Absolute Knowledge is that which can stand on its own, and it does not need any other support from outside. That knowledge is God-Knowledge. This is what is known as Divine Knowledge. And the Upaniṣhad tells us that such was the knowledge with which God was endowed, and is always endowed, and may be supposed to have been the essence of God's Being prior to the manifestation of the universe. When the universe was not there before it was created, there were no space, time and objects. God was, and He knew something even when the universe was not there. What was it that He knew when the objects of the universe did not exist? He knew only Himself. The Absolute knew Itself alone. This is the answer of the Upaniṣhad – tad ātmānam evāvet. And what sort of knowledge was it, that knowledge of the Self? 'I am the All': – This Selfhood of God, which was the content of His knowledge, was an Allness of Being; it was comprehensive reality, so that it did not exclude anything. Here is the standing difference between individual knowledge and Absolute Knowledge. The knowledge which the individual has in respect of himself, as 'I am', is a knowledge which one may have of himself, but that stands opposed to an object that is outside. Here is a knowledge of the Universal 'I am', which does not stand opposed to an object, but gets absorbed into the object, and here the object is united with the Supreme Subject.

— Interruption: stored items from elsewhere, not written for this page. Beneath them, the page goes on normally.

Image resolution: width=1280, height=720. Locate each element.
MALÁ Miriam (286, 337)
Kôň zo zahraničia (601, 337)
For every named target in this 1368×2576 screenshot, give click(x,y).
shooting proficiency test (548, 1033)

Because of the knowledge of God being equivalent to the 'Being' of all things, God's Being was the 'Being' of all things. He was All, because His knowledge was All. His omniscience was also omnipresence. The presence of God is itself the knowledge of God, and the knowledge of God is the presence of God. They are not two different things. Existence and Consciousness are identical in the case of God. Sat and Chit are identical in the Absolute. The Being and the Awareness of Being are the same, and such was the Knowledge that God had, and therefore, He became everything. He was all things.

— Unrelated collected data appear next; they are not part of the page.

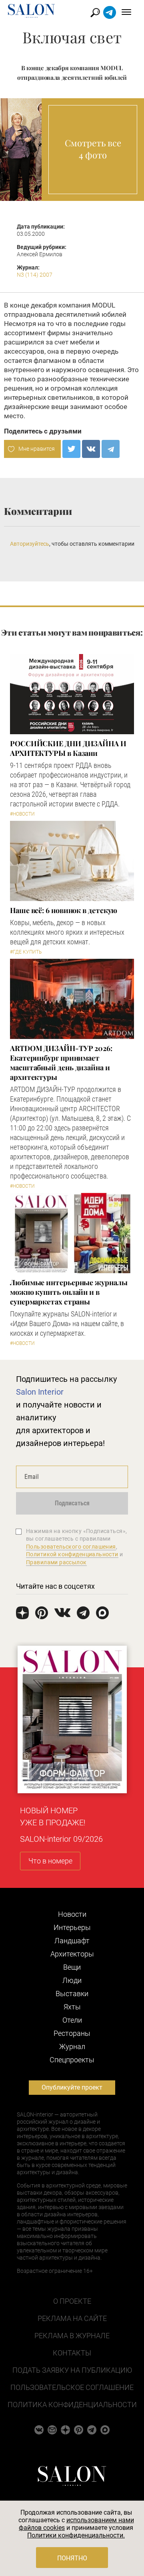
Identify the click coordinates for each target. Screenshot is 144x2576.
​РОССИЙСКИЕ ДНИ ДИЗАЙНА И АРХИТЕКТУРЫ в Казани (68, 748)
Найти (95, 12)
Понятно (72, 2558)
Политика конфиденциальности (72, 2404)
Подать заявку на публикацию (72, 2370)
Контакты (72, 2353)
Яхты (72, 2007)
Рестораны (72, 2033)
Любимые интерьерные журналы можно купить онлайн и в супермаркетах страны (69, 1292)
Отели (72, 2020)
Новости (72, 1914)
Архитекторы (72, 1954)
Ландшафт (72, 1940)
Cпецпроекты (72, 2060)
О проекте (72, 2301)
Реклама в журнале (72, 2335)
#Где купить (26, 952)
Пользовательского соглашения (71, 1546)
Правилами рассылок (56, 1562)
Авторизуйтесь (29, 544)
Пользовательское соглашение (72, 2387)
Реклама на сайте (72, 2318)
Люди (72, 1980)
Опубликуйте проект (72, 2087)
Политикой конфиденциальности (72, 1554)
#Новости (22, 814)
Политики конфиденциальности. (76, 2535)
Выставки (72, 1993)
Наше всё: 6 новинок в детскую (63, 910)
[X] (71, 449)
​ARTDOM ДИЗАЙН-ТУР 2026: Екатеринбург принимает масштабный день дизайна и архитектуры (61, 1062)
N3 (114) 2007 (34, 274)
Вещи (72, 1967)
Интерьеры (72, 1927)
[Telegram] (111, 449)
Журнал (72, 2046)
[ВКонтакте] (91, 449)
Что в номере (50, 1861)
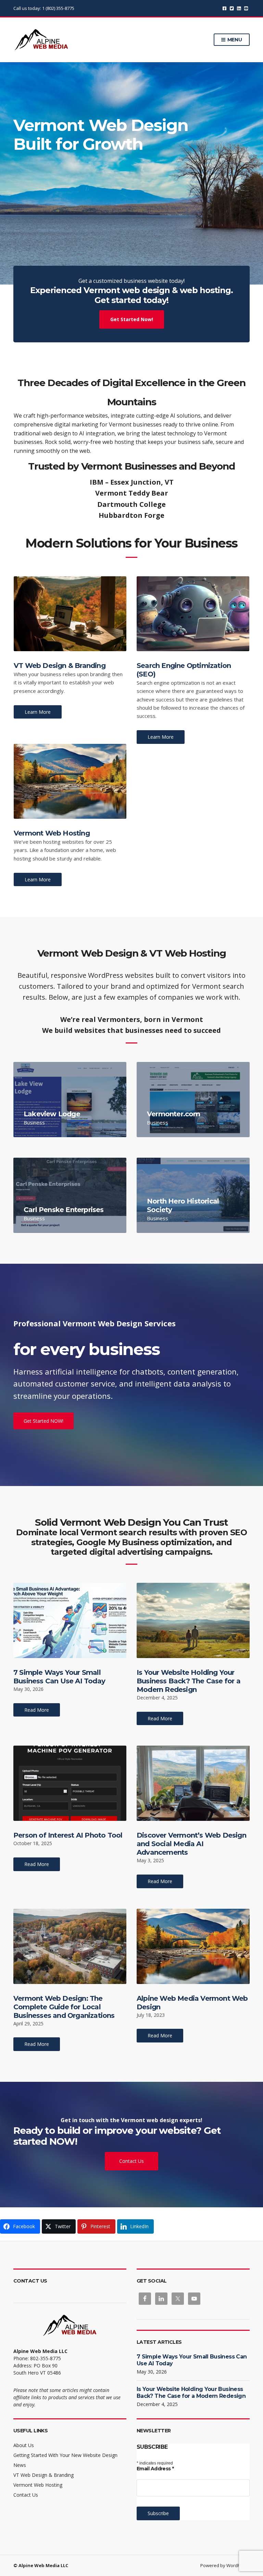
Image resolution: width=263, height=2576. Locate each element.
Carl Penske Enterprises (64, 1210)
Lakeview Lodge (52, 1114)
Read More (36, 1710)
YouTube (246, 8)
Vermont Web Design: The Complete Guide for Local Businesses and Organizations (64, 2007)
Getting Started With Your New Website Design (65, 2455)
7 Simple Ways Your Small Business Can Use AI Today (59, 1676)
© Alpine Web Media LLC (40, 2565)
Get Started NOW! (43, 1421)
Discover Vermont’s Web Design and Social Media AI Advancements (191, 1843)
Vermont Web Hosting (52, 833)
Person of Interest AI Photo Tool (67, 1835)
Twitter (231, 8)
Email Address (155, 2469)
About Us (23, 2445)
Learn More (38, 712)
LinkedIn (239, 8)
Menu (234, 40)
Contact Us (131, 2161)
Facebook (224, 8)
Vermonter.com (173, 1114)
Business (34, 1122)
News (19, 2465)
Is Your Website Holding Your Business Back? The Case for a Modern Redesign (188, 1681)
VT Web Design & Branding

Whoever was the individual, celestial or otherwise, who related himself to this Knowledge, he became the All. It is not that God has the prerogative of this Knowledge, and no one else can have it. For this 'anyone else' cannot be outside God's Being. Everyone can have this knowledge which God had, and God has, provided one gets attuned to the Being of God. Because, outside God there can be no 'another'. The attunement of our 'being' with God's Being is the criterion of our God-knowledge, and when we stand outside God, naturally we become puppets in the hands of fate and nature, and then we are bound by these strings that control our activities, thoughts, feelings, etc. All the gods who rose up to this level of awakening had the same experience as God had. So is the case with even human beings, not merely celestials. The Upaniṣhad says: be not afraid that only gods are fit to have this knowledge. Even you can attain to this knowledge. Sa eva tad abhavat, tathā ṛṣīṇām, tatha manuṣyāṇam: Not only gods, celestials, but sages and perfected beings and also ordinary human beings are fit for that knowledge when they are so raised and united. No one is debarred from having this entry into the Absolute. There is, however, a qualification which has to be acquired before this entry into the domain of Divine Existence. That qualification is simple and not complicated, and it is that you have to be in tune with the Being of God. There should not be any gulf or gap between your 'being' and God-Being.

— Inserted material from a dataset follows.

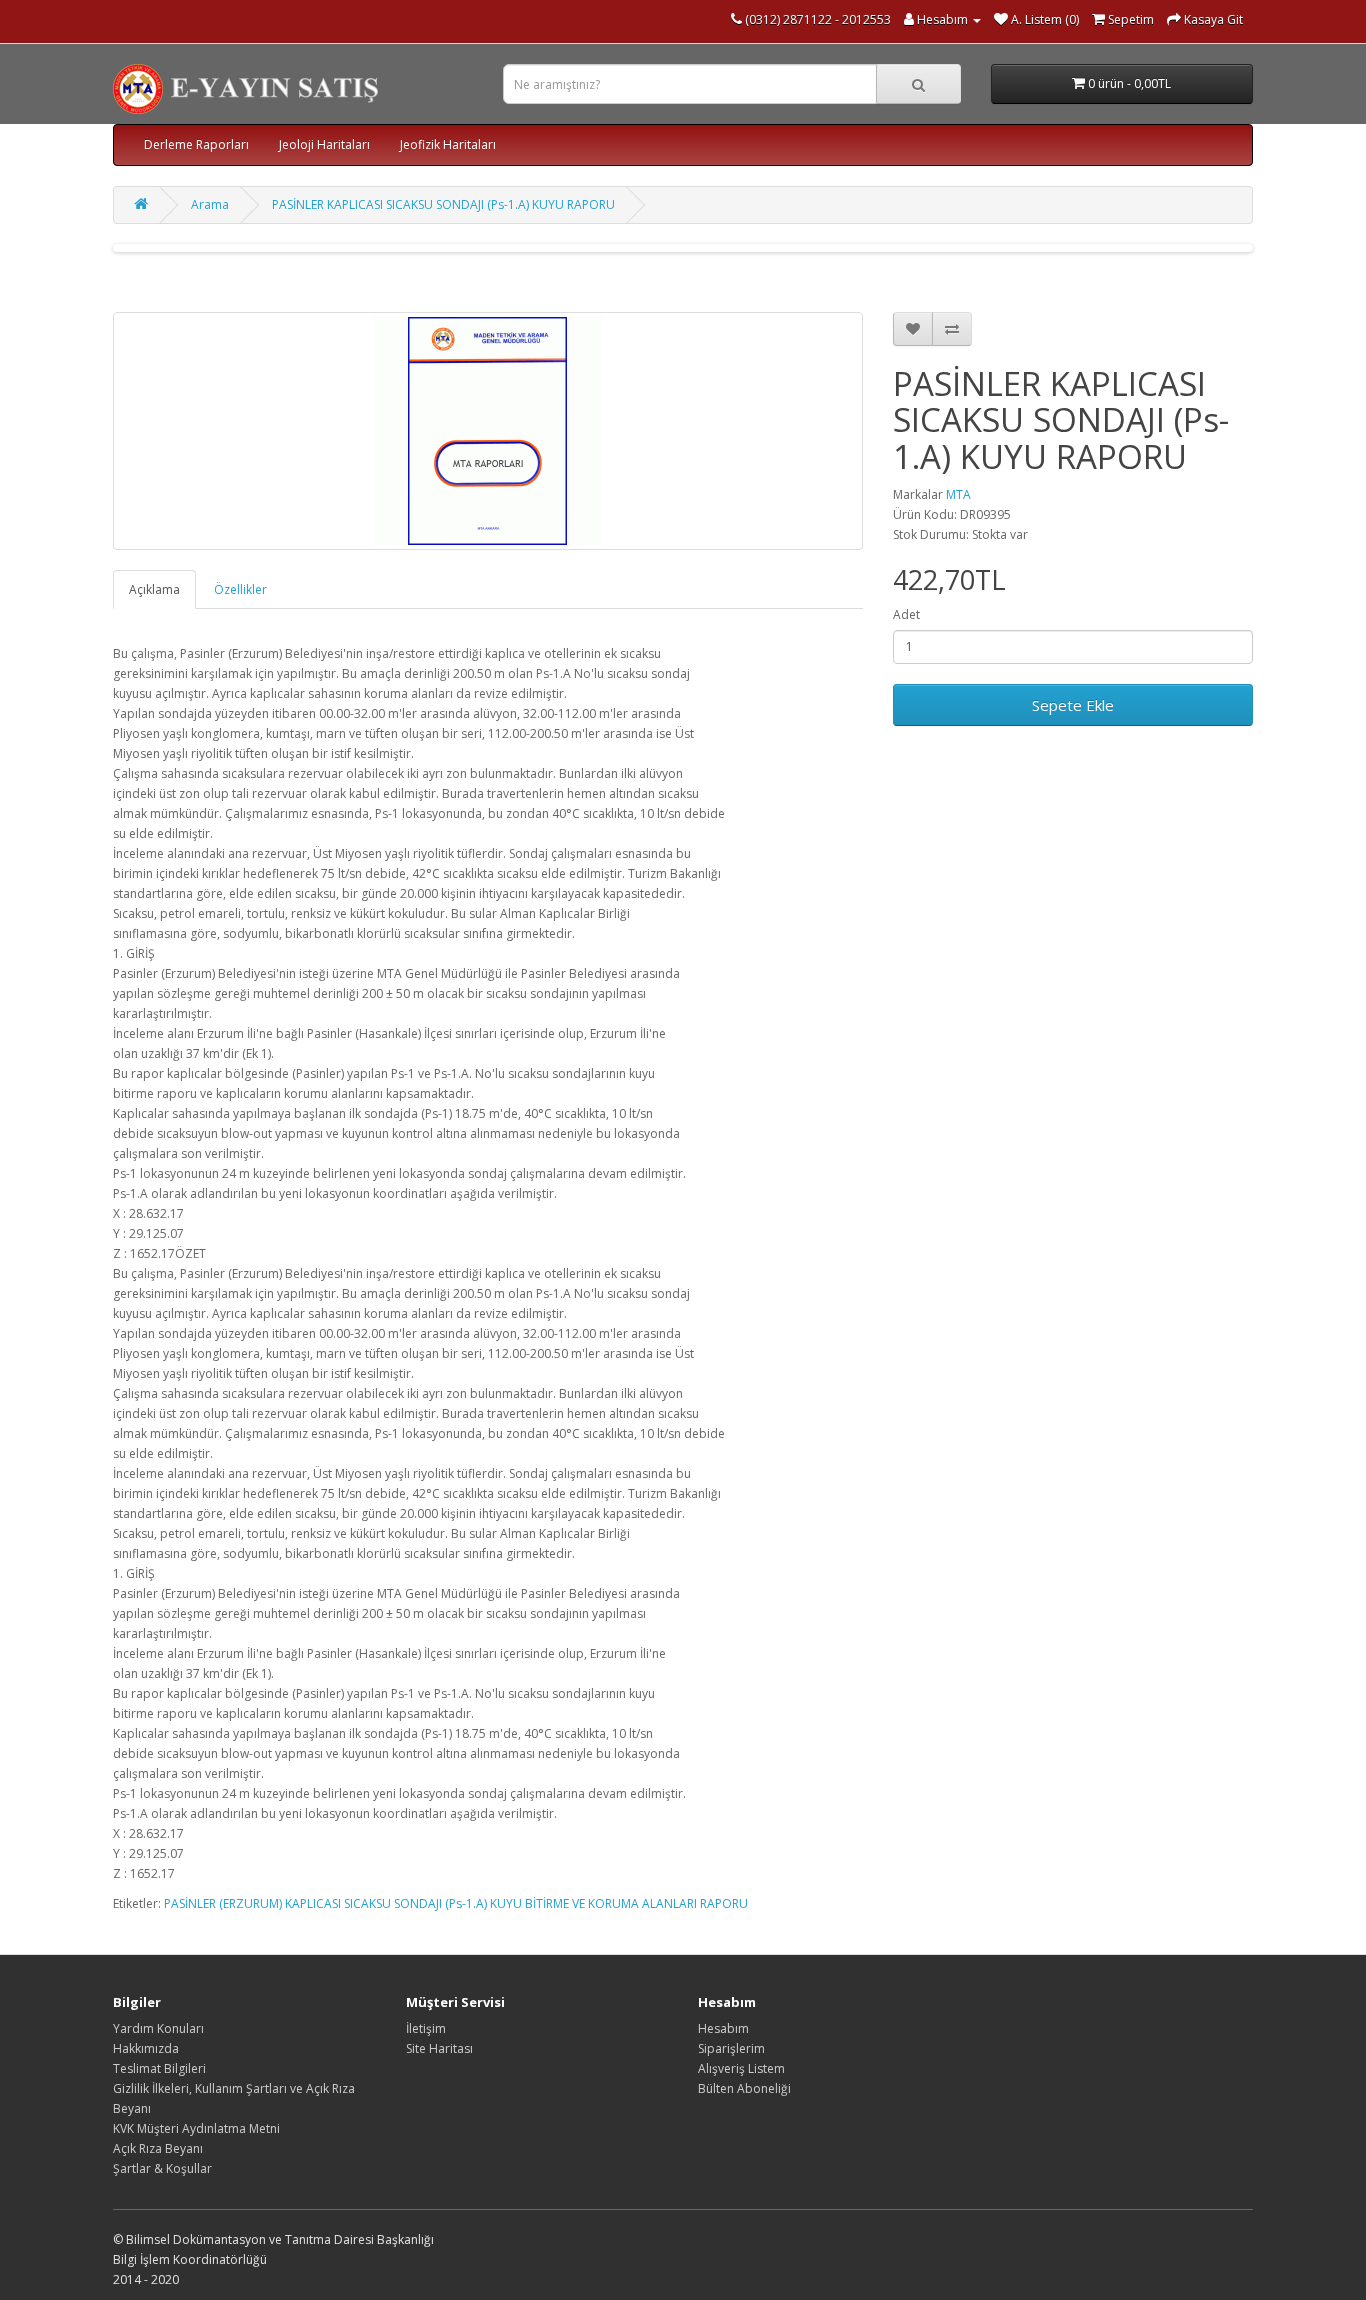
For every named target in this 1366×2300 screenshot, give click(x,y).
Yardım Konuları (158, 2028)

If that could be fulfilled, you may be anyone, anything, existing at any place, under any condition. And then, at once, you get flooded with the Being of God. This happened to a great master of ancient times, called Vamadeva, to which reference is made in the Ṛg Veda, Aham manur abhavaṁ sūryas ca, is a Mantra, the beginning of a Sūkta, a hymn in the Ṛg Veda, and the Upaniṣhad points to that Mantra of the Veda, and says: Rishi Vāmadeva had this knowledge, and having this knowledge, having awakened himself to this Divine Status, Vāmadeva began to proclaim his experience even in the womb of his mother. He had not even come out of the womb of the mother. He was inside the womb only, when suddenly there was a flash inside the womb, and he began to realise his Cosmic Existence. That is, his Prārabdha was exhausted the moment he entered the womb. He had only that much of Karma as to compel him to take birth in the womb. The moment he entered, the force thereof got exhausted, and he had the Consciousness of Universal Existence. So, at once, he began to explain, or rather exclaim the feelings of his, as mentioned in the Ṛg Veda Mantra, which is reiterated here, "I was once the sun, shining in the sky," felt Vāmadeva within the womb. "I am not a small baby inside. I was the shining sun; I was the Manu, the progenitor of this world. I was the sage Kakshīvān. I was many things. Through all these species and forms of existence I have passed to come to this experience." There was the bursting of the bubble, and his individuality broke to pieces. His consciousness entered the Being of the Universal, and then he ejaculated in this manner, "I am the All." This is the experience recorded in the Upaniṣhad, with reference to Vāmadeva, the great Master.